Hi everyone! We are using Prefect 2.0 with Azure....
# ask-community
p
Hi everyone! We are using Prefect 2.0 with Azure. Using the traditional df.to_sql is not fast for ingesting data into our Azure SQL DB. Timetable with 50.000 rows: local dask cluster: to_sql ~ 6 min. local dask cluster: to_sql with fast_executemany ~ 4 min data factory ~ 15 sec. What would you do to increase ingestion speed? Would you recommend using real Dask Executor? Any help or ideas is appreciated!
1
h
I have not been able to speed up ingest either, so that makes two of us.
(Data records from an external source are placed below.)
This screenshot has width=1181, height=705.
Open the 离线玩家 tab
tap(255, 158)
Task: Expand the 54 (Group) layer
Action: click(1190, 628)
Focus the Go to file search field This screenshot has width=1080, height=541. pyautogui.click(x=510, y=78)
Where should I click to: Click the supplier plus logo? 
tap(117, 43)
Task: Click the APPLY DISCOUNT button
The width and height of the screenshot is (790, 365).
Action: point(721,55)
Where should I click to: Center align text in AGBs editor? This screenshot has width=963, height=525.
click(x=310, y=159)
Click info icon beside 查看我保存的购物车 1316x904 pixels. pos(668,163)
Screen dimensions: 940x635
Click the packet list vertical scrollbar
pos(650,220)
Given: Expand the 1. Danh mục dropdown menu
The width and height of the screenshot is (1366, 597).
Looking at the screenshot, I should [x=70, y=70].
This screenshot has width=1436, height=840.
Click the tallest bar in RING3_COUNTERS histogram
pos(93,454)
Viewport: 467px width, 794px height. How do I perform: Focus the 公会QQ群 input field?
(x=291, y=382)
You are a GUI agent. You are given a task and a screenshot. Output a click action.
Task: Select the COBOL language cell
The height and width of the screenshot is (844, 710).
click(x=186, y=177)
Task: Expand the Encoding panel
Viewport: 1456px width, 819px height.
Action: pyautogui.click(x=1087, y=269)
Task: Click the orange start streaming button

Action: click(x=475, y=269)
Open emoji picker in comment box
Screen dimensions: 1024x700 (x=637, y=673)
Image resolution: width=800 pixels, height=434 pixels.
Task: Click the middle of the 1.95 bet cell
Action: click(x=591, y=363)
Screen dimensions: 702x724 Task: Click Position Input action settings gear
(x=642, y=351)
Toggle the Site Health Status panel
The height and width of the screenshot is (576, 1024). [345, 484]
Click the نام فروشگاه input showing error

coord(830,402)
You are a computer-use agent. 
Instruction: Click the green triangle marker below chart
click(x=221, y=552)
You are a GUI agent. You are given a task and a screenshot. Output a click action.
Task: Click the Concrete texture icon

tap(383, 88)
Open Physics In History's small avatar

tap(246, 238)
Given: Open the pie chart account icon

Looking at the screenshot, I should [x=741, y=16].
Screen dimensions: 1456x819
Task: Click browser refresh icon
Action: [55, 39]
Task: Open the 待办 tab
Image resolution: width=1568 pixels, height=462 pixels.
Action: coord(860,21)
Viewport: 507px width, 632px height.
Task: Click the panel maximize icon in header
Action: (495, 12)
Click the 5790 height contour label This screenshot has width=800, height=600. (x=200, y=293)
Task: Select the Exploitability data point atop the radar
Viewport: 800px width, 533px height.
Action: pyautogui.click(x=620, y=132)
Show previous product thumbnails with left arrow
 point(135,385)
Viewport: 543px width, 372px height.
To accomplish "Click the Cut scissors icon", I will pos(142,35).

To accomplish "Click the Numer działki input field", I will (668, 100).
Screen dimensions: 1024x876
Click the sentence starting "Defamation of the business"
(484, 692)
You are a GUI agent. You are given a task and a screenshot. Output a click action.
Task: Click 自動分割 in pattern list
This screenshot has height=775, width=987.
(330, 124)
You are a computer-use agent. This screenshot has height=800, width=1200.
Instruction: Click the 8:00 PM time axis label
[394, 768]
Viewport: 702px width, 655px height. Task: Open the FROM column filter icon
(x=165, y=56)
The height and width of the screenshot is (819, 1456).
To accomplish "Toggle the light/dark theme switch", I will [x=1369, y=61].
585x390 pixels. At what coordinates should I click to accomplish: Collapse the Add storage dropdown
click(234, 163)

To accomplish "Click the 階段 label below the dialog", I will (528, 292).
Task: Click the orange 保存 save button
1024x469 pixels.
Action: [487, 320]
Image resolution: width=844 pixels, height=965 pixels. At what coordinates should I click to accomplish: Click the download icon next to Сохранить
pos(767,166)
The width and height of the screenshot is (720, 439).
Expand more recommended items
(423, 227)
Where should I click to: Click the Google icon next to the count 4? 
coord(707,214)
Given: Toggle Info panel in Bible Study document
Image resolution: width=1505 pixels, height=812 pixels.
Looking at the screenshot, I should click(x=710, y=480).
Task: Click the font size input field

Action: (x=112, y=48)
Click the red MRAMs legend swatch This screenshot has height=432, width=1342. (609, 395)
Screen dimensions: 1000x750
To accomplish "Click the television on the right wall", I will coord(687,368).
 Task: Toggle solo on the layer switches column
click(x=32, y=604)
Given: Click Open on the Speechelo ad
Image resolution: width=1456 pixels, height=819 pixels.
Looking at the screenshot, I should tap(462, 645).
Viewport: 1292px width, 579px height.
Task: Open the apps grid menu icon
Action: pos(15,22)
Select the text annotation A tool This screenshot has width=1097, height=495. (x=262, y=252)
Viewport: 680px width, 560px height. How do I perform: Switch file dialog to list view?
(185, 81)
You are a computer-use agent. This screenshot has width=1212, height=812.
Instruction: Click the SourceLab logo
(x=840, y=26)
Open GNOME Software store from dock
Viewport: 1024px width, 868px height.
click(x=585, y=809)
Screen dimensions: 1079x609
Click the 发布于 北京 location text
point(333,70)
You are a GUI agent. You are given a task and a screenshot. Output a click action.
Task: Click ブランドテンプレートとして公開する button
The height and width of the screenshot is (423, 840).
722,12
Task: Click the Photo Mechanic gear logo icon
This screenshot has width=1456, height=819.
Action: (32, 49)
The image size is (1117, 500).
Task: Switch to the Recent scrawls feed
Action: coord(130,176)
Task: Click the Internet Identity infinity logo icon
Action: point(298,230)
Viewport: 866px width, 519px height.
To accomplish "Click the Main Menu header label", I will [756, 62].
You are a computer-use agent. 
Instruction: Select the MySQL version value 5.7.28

I assume you have tried playing around with the chunksize argument, and number of partitions?
p
Yes, I have also tried different file types but without any particular success. No matter how I try to not make use of data factory, it has shown to be impossible. The alternative could potentially be self hosting an open source SQL DB or maybe Snowflake where the connectors are considerably better.
r
It may or may not fit your workflow/use case, but in the past when I've needed to ingest data in Azure SQL quickly, saving it to Blob Storage as a .csv and then running BULK INSERT worked well.
h
I did a test with Meltano from snowflake to Azure Postgres and this is slow too. So I don’t think this is pandas/dask specific. I guess this is Microsoft’s home field advantage. But bulk insert looks interesting.
r
The common theme here might be SQLAlchemy? I think Meltano uses it, as does Pandas df.to_sql. SQLAlchemy is quite slow; it is good at what it does, but quick bulk inserts are not one of its strengths
h
The meltano sink uses psycopg2 directly, no sqlalchemy involved. Thinking about it now, there is a good number of systems that use some sort of bulk insert. I remember now that I saw a similar performance situation in Oracle Cloud some years ago too.
p
2 seconds with BULK INSERT. Thanks! @Ryan Peden @Henning Holgersen 🙌
👍 1
😄 1
👀 1
r
Wow! That is great. I'm happy to hear it worked well for you.